Qual a conduta para pacientes com Hanseníase, poliquimioterapia completa e crises reacionais do tipo 2 frequentes, apesar de uso contínuo de talidomida?

Na hipótese de não ter sido feito uso de corticóides, cursos de Prednisona por períodos curtos pode ajudar na resolução da sintomatologia e na prevenção de seqüelas das reações hansênicas tipo 2, a cada nova “crise”. Importante ressaltar que seu uso é mandatório nos casos de comprometimento neural, irite ou iridociclite, orquiepididimite, mãos e pés reacionais, nefrite, eritema nodoso necrotizante e vasculite.
Alternativamente à Talidomida, Clofazimina pode ser usada na dose de 300 mg/dia com uma redução gradual para 100 mg/dia ou menos, após boa resposta, por longos períodos.
Diferentemente da Talidomida e dos corticóides, não tem efeito sobre o quadro agudo, mas pode ser útil nos casos crônicos.

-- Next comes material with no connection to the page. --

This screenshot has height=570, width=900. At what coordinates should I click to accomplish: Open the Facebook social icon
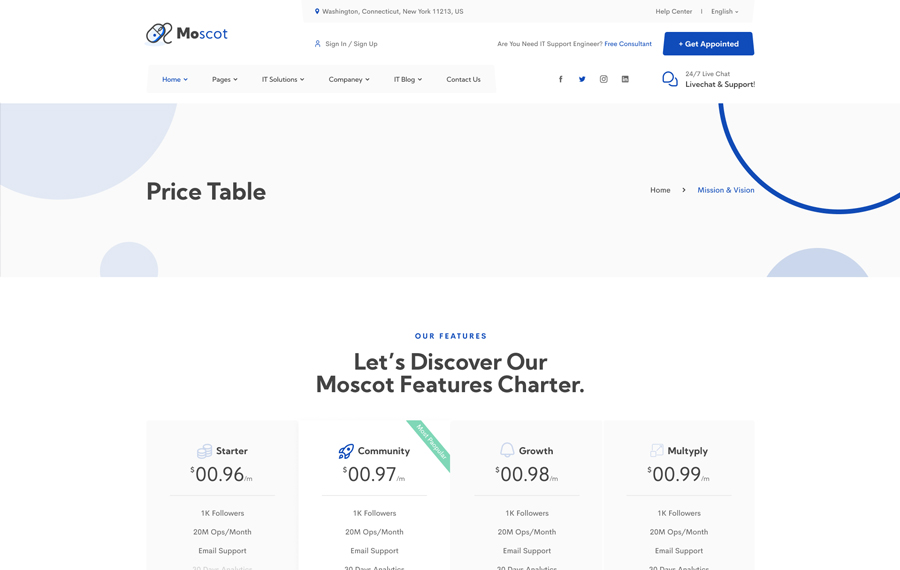(560, 79)
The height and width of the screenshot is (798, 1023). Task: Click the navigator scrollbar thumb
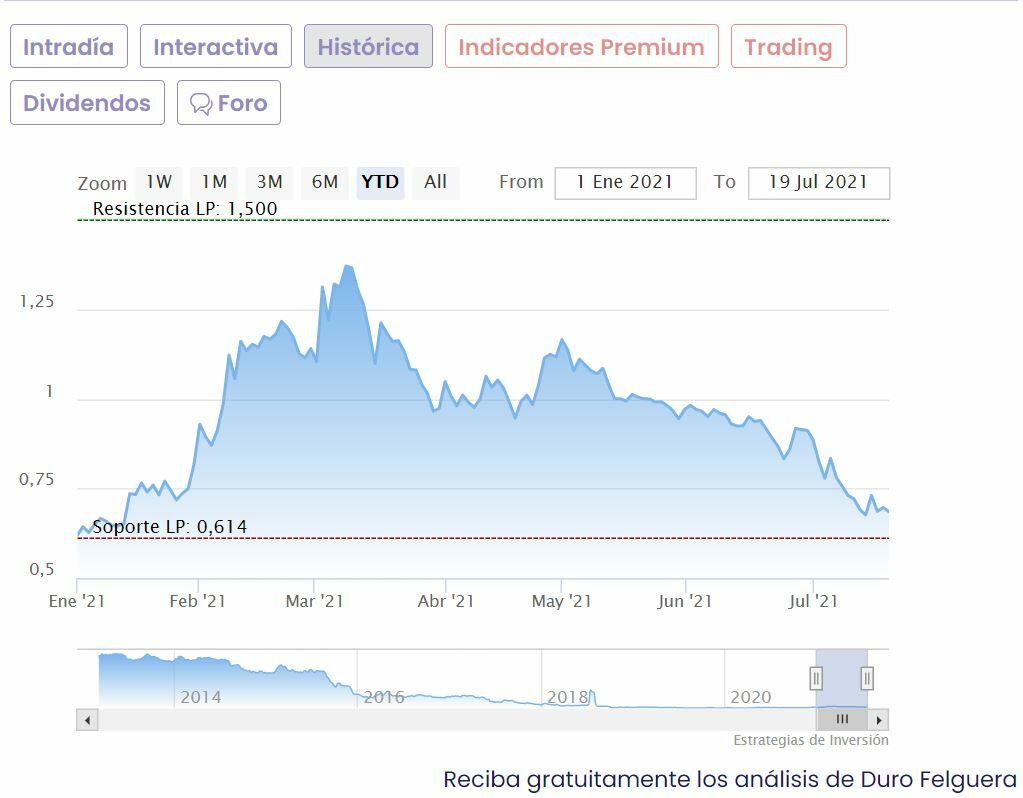coord(842,720)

Considerar aumento de dose da Talidomida (até 400 md/dia), até que os sintomas e as recorrências sejam controlados, é outra possibilidade, ainda que deva ser pesado o potencial custo-benefício da manutenção da droga nestas doses por longos períodos.
Por fim, é importante ressaltar que nestes casos o encaminhamento para especialista focal para avaliação e acompanhamento conjunto está bem indicado.